SFEIES24 Poster Presentations Diabetes & Metabolism (68 abstracts)
1Dublin City University, Dublin, Ireland; 2SFI Centre for Research Training in Machine Learning, Dublin, Ireland; 3University College Dublin, Dublin, Ireland; 4Florida Institute from Human and Machine Cognition, Pensacola, USA
Objective: To assess the accuracy of gestational diabetes mellitus (GDM) diagnoses in electronic health records (EHRs) by comparing them to a real-time clinical team database maintained by the hospital.

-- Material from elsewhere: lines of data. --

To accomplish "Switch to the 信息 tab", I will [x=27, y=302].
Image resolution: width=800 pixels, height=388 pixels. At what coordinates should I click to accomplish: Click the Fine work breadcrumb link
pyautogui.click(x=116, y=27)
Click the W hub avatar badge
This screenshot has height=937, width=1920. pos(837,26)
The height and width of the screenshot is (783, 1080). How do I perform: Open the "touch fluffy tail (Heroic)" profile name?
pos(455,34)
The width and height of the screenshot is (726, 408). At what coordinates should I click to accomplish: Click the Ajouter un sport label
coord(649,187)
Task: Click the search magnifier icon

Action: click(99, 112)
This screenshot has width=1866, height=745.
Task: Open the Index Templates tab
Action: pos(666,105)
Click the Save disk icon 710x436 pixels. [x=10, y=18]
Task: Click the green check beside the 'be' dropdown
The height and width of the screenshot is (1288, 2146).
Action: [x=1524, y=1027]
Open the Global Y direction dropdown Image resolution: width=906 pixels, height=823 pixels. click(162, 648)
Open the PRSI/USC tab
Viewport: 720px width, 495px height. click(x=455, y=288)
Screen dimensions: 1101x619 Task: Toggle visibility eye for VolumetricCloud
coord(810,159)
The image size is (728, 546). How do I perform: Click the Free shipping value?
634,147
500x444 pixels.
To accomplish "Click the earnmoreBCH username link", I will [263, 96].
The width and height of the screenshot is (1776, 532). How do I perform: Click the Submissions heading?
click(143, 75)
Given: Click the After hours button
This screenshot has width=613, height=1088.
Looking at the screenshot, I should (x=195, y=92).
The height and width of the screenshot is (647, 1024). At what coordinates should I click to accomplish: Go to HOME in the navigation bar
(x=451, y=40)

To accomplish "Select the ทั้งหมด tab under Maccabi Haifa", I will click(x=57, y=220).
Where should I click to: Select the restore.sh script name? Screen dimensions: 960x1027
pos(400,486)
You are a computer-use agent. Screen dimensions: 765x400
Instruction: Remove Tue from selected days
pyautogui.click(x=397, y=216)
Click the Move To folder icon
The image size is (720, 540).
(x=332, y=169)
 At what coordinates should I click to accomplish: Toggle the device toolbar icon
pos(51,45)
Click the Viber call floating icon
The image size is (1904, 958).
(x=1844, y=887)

Methods: The study employed a retrospective validation design to evaluate the accuracy of GDM diagnoses in the EHRs of The Coombe Hospital, Dublin. Patient IDs were matched between the EHR system and a real-time clinical team database (GDM Val) which recorded all GDM patients. Data were collected from 2018-2022 and included medical histories recorded by midwives. GDM in the EHRs were labelled as positive if "Diabetes developed during pregnancy" was noted, then matched with GDM diagnoses from GDM Val. The comparison yielded true positives, false positives, true negatives, and false negatives, assessing the EHRs reporting accuracy against GDM Val.
Results: The dataset included 37,651 EHRs from 31,100 patients, (mean±SD: age, 32±5 y; BMI, 26.2±5.5 kg/m²); 20.7% had a BMI over 30. GDM prevalence was 11.0% using EHRs and 10.5% using GDM Val. Of 3,952 patients with matching IDs, 3,388 were correctly identified with GDM in both EHRs and GDM Val (ground truth), while 564 lacked a corresponding GDM label in EHRs. Additionally, 771 patients were incorrectly diagnosed with GDM in EHRs without matching IDs in GDM Val. Overall, there were 32,928 true negatives (87.5%), 3,388 true positives (9.0%), 771 false positives (2.0%), and 564 false negatives (1.5%). Furthermore, GDM prevalence for both EHRs and GDM Val databases revealed a notable reduction in 2020 (EHR, 10.0%; GDM Val, 7.7%), indicating a deviation from the trend observed in other years.
Conclusions: The analyses revealed clinically meaningful discrepancies between EHR-recorded GDM diagnoses and the clinical teams database, highlighting a need for improved reporting accuracy in EHR systems if they are to be used for EHR trained machine learning models.